Troisième chambre civile, 30 janvier 2019 — 18-13.685
Textes visés
- Article 1014 du code de procédure civile.
Texte intégral
CIV.3
MY1
COUR DE CASSATION ______________________
Audience publique du 30 janvier 2019
Rejet non spécialement motivé
M. CHAUVIN, président
Décision n° 10027 F
Pourvoi n° X 18-13.685
R É P U B L I Q U E F R A N Ç A I S E
_________________________
AU NOM DU PEUPLE FRANÇAIS _________________________
LA COUR DE CASSATION, TROISIÈME CHAMBRE CIVILE, a rendu la décision suivante :
Vu le pourvoi formé par :
1°/ Mme Colette X..., épouse Y..., domiciliée [...] ,
2°/ Mme Christine Y..., domiciliée [...] ,
contre l'arrêt rendu le 16 janvier 2018 par la cour d'appel de Rennes (1re chambre), dans le litige les opposant :
1°/ à Mme Isabelle Y..., épouse G... , domiciliée [...] ,
2°/ à Mme Laurence Y..., épouse Z..., domiciliée [...] ,
3°/ à Mme Madeleine A..., épouse B...,
4°/ à M. Roger B...,
tous deux domiciliés [...] ,
défendeurs à la cassation ;
Les consorts Isabelle et Laurence Y... ont formé un pourvoi provoqué identique au pourvoi principal auquel ils se sont joints ;
Vu la communication faite au procureur général ;
LA COUR, en l'audience publique du 18 décembre 2018, où étaient présents : M. Chauvin, président, M. C..., conseiller rapporteur, M. Maunand, conseiller doyen, Mme Besse, greffier de chambre ;
Vu les observations écrites de la SCP Le Bret-Desaché, avocat des consorts Y..., de la SCP Boré, Salve de Bruneton et Mégret, avocat de Mme A... et de M. B... ;
Sur le rapport de M. C..., conseiller, et après en avoir délibéré conformément à la loi ;
Vu l'article 1014 du code de procédure civile ;
Attendu que les moyens de cassation du pourvoi principal et ceux du pourvoi provoqué identique, annexés, qui sont invoqués à l'encontre de la décision attaquée, ne sont manifestement pas de nature à entraîner la cassation ;
Qu'il n'y a donc pas lieu de statuer par une décision spécialement motivée ;
REJETTE le pourvoi ;
Laisse à chaque demandeur la charge des dépens afférents à son pourvoi ;
Vu l'article 700 du code de procédure civile, rejette la demande des consorts Y... ; les condamne à payer à M. et Mme B... la somme globale de 3 000 euros ;
Ainsi décidé par la Cour de cassation, troisième chambre civile, et prononcé par le président en son audience publique du trente janvier deux mille dix-neuf.

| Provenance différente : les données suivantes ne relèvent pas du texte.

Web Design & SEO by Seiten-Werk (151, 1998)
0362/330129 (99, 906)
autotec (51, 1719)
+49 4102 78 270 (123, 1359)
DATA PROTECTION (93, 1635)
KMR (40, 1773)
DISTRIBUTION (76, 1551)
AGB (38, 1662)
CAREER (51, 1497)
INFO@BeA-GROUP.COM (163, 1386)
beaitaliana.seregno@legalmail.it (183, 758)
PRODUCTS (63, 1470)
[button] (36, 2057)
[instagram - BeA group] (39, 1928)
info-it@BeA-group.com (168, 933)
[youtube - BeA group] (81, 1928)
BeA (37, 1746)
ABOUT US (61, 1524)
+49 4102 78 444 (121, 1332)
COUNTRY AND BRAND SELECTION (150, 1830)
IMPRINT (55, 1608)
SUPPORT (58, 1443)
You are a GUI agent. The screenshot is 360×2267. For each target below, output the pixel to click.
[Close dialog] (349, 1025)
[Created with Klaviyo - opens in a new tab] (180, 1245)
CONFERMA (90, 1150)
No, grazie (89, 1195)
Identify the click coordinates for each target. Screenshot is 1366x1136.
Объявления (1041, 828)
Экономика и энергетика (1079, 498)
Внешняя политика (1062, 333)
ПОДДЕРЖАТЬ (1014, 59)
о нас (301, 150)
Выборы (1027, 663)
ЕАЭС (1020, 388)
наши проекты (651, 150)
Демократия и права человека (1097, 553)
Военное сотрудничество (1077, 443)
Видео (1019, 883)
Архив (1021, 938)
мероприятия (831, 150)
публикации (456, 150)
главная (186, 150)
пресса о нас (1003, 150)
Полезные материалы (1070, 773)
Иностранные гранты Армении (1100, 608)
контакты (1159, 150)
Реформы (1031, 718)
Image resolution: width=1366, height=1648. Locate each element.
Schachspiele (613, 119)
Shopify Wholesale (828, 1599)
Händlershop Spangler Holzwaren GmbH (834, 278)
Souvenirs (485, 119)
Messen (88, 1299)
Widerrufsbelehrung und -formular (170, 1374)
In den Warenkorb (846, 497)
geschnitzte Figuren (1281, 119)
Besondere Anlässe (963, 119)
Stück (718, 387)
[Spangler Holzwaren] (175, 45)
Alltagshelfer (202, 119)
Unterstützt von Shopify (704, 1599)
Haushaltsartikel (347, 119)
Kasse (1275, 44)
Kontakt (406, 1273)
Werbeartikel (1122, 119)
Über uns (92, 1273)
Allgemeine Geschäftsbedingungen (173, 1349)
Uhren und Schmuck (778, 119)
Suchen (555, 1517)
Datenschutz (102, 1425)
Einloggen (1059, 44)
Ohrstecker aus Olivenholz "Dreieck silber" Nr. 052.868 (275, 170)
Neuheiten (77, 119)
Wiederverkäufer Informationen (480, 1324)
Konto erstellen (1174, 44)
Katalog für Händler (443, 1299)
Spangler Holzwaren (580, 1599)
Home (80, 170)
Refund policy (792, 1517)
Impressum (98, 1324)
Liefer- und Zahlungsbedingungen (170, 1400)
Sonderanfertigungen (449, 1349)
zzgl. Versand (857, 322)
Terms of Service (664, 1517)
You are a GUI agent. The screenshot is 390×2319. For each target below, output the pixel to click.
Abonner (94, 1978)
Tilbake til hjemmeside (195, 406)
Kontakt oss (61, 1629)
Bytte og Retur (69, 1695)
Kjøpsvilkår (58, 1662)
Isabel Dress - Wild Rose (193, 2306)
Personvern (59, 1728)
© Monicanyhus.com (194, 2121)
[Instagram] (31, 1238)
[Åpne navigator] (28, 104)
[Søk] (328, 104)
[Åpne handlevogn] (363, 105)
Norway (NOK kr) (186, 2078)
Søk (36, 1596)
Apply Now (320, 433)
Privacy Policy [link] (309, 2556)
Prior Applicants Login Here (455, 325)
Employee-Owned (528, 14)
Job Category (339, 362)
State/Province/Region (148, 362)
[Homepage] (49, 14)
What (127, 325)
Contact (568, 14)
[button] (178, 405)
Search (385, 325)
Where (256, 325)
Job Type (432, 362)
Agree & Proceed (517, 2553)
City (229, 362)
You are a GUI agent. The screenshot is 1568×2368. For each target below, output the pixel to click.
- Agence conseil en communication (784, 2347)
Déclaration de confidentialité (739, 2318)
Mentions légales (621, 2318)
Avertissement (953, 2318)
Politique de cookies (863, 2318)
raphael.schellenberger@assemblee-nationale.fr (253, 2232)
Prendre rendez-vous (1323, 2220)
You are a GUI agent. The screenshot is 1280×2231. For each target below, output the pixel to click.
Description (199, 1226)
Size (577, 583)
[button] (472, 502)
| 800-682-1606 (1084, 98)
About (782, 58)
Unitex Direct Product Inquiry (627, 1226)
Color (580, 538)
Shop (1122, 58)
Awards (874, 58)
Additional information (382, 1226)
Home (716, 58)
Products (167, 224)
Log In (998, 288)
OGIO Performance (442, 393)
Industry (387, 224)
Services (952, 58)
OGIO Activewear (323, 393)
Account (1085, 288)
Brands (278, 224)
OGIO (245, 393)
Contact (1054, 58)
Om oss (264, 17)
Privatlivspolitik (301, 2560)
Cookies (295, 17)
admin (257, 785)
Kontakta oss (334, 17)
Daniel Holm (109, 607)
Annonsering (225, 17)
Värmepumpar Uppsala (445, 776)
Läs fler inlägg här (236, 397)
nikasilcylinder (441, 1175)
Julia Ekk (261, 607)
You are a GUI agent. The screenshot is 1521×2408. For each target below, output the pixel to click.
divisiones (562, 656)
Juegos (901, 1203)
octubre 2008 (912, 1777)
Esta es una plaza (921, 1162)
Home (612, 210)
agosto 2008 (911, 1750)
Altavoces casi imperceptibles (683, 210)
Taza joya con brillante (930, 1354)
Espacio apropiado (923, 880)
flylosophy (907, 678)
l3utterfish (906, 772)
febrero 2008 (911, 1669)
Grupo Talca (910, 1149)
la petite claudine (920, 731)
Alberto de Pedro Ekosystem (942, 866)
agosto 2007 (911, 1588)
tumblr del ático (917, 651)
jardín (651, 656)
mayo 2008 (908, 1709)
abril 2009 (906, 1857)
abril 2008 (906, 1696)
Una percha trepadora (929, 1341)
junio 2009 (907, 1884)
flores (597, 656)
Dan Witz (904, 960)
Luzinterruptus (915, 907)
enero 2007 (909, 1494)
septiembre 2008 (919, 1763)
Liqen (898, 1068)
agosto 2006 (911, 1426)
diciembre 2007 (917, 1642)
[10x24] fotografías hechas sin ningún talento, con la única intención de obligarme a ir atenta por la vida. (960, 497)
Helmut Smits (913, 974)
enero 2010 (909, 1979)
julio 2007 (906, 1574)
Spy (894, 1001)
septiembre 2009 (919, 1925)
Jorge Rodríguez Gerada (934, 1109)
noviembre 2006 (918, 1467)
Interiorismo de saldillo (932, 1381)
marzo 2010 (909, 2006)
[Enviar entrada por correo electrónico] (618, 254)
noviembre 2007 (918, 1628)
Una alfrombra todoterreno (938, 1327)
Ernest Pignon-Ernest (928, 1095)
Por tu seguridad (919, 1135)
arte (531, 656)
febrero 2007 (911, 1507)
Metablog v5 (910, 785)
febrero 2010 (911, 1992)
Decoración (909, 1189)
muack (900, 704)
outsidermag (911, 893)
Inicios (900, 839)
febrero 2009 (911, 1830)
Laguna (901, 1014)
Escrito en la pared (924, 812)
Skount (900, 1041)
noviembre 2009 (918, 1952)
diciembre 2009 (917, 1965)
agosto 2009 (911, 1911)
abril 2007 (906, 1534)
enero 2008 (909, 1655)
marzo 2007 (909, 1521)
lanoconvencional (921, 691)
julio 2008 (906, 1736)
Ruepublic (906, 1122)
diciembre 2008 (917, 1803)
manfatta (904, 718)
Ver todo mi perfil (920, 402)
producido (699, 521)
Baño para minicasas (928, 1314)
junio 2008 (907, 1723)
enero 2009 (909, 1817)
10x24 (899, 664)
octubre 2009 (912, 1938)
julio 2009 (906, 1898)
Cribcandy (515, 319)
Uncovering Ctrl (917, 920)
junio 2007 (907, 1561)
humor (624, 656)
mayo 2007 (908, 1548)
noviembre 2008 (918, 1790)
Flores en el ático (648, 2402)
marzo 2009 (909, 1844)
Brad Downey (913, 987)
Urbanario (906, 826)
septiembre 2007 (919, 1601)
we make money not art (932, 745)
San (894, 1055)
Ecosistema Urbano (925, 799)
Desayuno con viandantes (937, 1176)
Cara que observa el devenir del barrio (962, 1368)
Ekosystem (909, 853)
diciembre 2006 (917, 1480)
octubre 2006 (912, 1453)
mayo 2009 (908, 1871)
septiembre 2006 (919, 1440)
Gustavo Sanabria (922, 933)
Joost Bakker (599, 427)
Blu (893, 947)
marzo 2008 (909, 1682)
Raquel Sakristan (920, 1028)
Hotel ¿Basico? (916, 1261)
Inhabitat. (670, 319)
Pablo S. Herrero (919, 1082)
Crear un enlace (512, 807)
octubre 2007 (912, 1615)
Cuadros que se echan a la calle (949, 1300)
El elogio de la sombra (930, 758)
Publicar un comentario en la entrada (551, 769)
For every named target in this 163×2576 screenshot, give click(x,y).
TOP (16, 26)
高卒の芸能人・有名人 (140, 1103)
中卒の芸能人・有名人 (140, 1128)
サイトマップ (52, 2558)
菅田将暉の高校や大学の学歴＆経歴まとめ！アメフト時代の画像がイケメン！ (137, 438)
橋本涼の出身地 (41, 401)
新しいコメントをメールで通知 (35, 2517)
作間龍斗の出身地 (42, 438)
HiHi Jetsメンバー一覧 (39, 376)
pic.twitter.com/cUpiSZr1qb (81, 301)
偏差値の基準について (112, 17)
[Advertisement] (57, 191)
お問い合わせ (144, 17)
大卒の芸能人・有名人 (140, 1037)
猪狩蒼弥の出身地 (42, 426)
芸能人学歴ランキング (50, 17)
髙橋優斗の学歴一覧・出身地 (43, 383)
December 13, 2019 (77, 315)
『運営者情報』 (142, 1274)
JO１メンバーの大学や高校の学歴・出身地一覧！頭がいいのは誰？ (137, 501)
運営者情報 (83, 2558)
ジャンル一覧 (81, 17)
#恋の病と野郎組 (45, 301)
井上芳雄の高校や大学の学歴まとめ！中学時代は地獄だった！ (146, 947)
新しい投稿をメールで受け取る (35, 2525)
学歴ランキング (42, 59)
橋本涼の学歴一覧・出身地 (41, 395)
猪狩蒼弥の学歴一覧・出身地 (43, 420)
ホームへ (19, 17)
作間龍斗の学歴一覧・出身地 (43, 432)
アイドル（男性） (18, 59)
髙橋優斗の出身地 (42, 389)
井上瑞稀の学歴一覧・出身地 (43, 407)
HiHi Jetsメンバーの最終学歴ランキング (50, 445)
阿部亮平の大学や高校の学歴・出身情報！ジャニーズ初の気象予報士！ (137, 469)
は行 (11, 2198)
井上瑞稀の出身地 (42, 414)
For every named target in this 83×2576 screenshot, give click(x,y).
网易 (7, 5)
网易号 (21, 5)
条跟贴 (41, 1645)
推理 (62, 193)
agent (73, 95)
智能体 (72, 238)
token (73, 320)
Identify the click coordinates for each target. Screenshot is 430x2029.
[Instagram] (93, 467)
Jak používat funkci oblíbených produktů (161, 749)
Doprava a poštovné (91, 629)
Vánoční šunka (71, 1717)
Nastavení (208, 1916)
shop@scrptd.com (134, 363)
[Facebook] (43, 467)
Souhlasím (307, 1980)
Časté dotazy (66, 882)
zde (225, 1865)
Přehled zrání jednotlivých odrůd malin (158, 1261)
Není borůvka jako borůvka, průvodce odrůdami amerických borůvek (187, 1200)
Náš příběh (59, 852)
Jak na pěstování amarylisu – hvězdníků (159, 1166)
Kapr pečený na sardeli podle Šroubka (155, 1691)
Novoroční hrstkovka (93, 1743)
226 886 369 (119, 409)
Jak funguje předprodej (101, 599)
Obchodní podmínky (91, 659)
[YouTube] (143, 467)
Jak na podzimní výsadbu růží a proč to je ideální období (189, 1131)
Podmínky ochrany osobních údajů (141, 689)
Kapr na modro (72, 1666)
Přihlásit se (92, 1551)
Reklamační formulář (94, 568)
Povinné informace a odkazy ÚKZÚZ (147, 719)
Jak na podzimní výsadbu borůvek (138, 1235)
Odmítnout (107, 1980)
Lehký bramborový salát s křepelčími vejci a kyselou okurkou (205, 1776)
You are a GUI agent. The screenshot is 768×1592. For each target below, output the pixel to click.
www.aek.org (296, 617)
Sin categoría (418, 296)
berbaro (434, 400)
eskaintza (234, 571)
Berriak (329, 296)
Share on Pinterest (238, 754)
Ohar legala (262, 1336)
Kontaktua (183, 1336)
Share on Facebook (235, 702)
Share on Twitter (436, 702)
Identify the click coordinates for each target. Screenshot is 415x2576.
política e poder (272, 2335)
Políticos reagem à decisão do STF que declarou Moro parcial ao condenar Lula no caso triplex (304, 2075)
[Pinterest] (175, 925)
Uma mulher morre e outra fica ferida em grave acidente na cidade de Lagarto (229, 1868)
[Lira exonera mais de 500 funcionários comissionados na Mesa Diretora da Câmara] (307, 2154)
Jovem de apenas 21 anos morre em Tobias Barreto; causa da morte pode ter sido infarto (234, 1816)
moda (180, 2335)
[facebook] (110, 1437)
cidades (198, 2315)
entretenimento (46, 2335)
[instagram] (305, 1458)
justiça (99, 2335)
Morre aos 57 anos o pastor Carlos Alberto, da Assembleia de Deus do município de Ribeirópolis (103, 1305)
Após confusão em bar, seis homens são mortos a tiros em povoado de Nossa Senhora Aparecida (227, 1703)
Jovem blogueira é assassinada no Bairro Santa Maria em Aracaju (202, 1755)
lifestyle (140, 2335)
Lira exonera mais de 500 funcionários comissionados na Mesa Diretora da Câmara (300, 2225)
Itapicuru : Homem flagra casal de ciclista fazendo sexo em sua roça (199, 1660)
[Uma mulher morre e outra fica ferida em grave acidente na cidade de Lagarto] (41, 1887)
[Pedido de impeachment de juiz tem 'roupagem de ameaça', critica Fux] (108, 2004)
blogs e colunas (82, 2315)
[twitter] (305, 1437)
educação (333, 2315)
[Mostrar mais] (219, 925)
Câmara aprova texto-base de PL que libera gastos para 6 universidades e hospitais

MOYENS ANNEXES à la présente décision
Moyens produits par la SCP Le Bret-Desaché, avocat aux Conseils, pour Mme X... et Mme Christine Y..., demanderesses au pourvoi principal et pour les consorts Isabelle et Laurence Y..., demanderesses au pourvoi provoqué.
PREMIER MOYEN DE CASSATION :
- IL EST FAIT GRIEF A l'arrêt attaqué d'avoir condamné in solidum les consorts Y... à payer aux époux B... pour la reconstitution de la haie vive et pose du grillage la somme de 8.109,98 €, outre 4.800 € pour le préjudice de jouissance et 3.000 € pour le préjudice moral.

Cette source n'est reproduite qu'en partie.